[Consignas]
a. Edita la nota sobre el crimen de Petrona Centeno: vuelve a escribir el fragmento que empieza con "El 7 de julio" y sigue hasta "50 puntazos en el cuerpo.", cambiando "arma blanca" por "cuchillo".
b. Según la nota sobre el crimen de Petrona Centeno, ¿cuántos testigos se presentaron ante el tribunal durante la segunda audiencia?

El 7 de julio del año pasado, Lucas Carrizo (20) ingresó a la casa de Petrona Cristina Centeno (77) en la Villa de Pomán, departamento homónimo y la asesinó con un arma blanca.
Su cuerpo fue hallado en un charco de sangre por un familiar quien fue a visitarla. El informe de autopsia determinó que la víctima presentaba entre 40 y 50 puntazos en el cuerpo.
Durante la segunda audiencia del juicio oral y público que se lleva a cabo en la Cámara Penal Nº 1, testigos revelaron detalles del asesinato de Petrona Centeno. Seis fueron los que se presentaron ante el tribunal y, en líneas generales, ratificaron todo lo que habían declarado en la etapa de instrucción.
José Alberto Centeno, hijo de Petrona fue el primero en declarar. El hombre contó cómo encontró a su madre el día del crimen. "La llame por teléfono a la mañana pero me dio apagado por lo que la volví a llamar a la tarde y también el celular estaba apagado, por lo que me fui a verla en la casa. Cuando entré, la encontré en el suelo, pensé que se había caído o algo así pero cuando me acerqué le vi como tres puntazos en el cuerpo. No sabía qué hacer y comencé a gritar porque había dejado el teléfono cargando en mi casa (?)".
"Unos días antes del crimen de mamá" -recordó el testigo- "le robaron la perrita y una tía me dijo que había visto a una persona ?que resulto ser luego Carrizo- cerca de la casa y la perrita de ella no dejaba de ladrarle. Es como que el asesino andaba viendo el lugar (?)".
Luego se sentaron ante los jueces del tribunal, integrado por Fernando Esteban, Mauricio Navarro Foressi y Rodolfo Moreno, los testigos Fernández y Leonardo Perea. Dos jóvenes con quien Carrizo había compartido una reunión la noche del día anterior, por el cumpleaños de Leonardo, permaneciendo en la casa de este hasta cerca de las seis de la mañana del día del crimen.
Los testigos fueron coincidentes en indicar que el imputado cuenta con varios antecedentes policiales, "según los comentarios en el pueblo". Puntualmente, en cuanto al crimen de Petrona, contaron que esa madrugada del siete de julio del 2020, en un momento determinado Carrizo se puso hablar de San La Muerte.
"Nos dijo que él tenía una deuda con San La Muerte. Si no se mataba él iba a matar a alguien. Yo -dijo Perea- le hablaba de Dios como para alejarlo de los malos pasos y él me decía que el "Bicho", porque así le decía a San La Muerte, le decía "que no me escuche" pero que yo no me preocupe "porque no me iba a hacer nada malo a mi".
En tanto a las preguntas del abogado defensor de Carrizo, Perea respondió que él no se fue con Carrizo, sino que se quedó a dormir en su casa y que se enteró del hecho cuando un hermano suyo se lo preguntó, después de las 13.00 horas.
Tas escuchar a los primeros tres testigos, el debate pasó a un breve cuarto intermedio retornando la audiencia minutos después con los demás testigos citados en la causa.
Finalmente y a pedido del abogado defensor Víctor García, la audiencia pasó hasta el próximo viernes, momento en que su asistido prestará declaración.

[Sección de datos]

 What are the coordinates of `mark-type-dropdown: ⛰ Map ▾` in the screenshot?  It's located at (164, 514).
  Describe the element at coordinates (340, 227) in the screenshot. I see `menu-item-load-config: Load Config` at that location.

[Respuestas del ejercicio]
a.
El 7 de julio del año pasado, Lucas Carrizo (20) ingresó a la casa de Petrona Cristina Centeno (77) en la Villa de Pomán, departamento homónimo y la asesinó con un cuchillo.
Su cuerpo fue hallado en un charco de sangre por un familiar quien fue a visitarla. El informe de autopsia determinó que la víctima presentaba entre 40 y 50 puntazos en el cuerpo.

b. Se presentaron seis testigos.